> [SUPPLIED DATA]:
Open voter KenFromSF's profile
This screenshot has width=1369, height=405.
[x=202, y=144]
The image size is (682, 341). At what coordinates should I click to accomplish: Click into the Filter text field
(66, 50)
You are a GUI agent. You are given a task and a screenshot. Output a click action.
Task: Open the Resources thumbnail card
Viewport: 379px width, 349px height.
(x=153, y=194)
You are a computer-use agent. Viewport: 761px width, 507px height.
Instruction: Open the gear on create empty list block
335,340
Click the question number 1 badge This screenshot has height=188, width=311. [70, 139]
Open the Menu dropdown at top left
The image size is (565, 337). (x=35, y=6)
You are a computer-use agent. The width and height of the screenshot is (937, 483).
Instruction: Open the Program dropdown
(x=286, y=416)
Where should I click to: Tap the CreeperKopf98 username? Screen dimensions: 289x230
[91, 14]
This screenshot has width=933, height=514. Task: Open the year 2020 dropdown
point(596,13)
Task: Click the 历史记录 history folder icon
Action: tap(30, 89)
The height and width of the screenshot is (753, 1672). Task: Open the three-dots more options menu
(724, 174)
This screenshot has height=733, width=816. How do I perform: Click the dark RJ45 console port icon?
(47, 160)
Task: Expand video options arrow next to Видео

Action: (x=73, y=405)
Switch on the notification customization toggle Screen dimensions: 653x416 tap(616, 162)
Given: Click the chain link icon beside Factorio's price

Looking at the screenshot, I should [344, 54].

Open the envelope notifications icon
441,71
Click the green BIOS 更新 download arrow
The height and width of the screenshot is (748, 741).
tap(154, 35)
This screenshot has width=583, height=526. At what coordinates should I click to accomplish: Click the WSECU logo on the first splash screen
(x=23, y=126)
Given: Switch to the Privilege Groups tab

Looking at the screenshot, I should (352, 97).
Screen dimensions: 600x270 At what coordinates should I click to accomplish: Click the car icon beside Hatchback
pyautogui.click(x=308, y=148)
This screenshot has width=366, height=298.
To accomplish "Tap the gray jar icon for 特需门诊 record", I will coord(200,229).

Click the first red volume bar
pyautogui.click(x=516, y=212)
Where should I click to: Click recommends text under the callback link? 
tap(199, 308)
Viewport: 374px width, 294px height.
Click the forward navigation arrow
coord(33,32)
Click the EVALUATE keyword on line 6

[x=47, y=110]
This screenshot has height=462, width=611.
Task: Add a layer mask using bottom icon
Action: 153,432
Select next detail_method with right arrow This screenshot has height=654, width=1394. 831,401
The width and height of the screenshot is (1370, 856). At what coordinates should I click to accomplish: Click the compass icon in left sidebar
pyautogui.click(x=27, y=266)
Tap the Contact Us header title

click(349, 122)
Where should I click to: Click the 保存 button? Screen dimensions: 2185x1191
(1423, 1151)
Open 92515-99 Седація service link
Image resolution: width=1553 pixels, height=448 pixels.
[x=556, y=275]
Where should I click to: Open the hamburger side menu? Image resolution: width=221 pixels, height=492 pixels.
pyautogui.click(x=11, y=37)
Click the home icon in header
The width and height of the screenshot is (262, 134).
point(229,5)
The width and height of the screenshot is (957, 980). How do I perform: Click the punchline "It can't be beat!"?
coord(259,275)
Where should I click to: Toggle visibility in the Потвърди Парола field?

> [OBJECTIVE]:
Turn the records between the lines holding "The height and width of the screenshot is (753, 1672)." and "coord(33,32)", inclusive, into a two-column CSV with the headers record_text and answer. Give one row per record, and put each value in a single quoted field with line breaks changed to spaces.

> [SOLUTION TO THIS TASK]:
record_text,answer
"The height and width of the screenshot is (753, 1672). Task: Open the three-dots more options menu","(724, 174)"
"This screenshot has height=733, width=816. How do I perform: Click the dark RJ45 console port icon?","(47, 160)"
"Task: Expand video options arrow next to Видео","Action: (x=73, y=405)"
"Switch on the notification customization toggle Screen dimensions: 653x416","tap(616, 162)"
"Given: Click the chain link icon beside Factorio's price","Looking at the screenshot, I should [344, 54]."
"Open the envelope notifications icon","441,71"
"Click the green BIOS 更新 download arrow The height and width of the screenshot is (748, 741).","tap(154, 35)"
"This screenshot has width=583, height=526. At what coordinates should I click to accomplish: Click the WSECU logo on the first splash screen","(x=23, y=126)"
"Given: Switch to the Privilege Groups tab","Looking at the screenshot, I should (352, 97)."
"Screen dimensions: 600x270 At what coordinates should I click to accomplish: Click the car icon beside Hatchback","pyautogui.click(x=308, y=148)"
"This screenshot has width=366, height=298. To accomplish ""Tap the gray jar icon for 特需门诊 record"",","I will coord(200,229)."
"Click the first red volume bar","pyautogui.click(x=516, y=212)"
"Where should I click to: Click recommends text under the callback link?","tap(199, 308)"
"Viewport: 374px width, 294px height. Click the forward navigation arrow","coord(33,32)"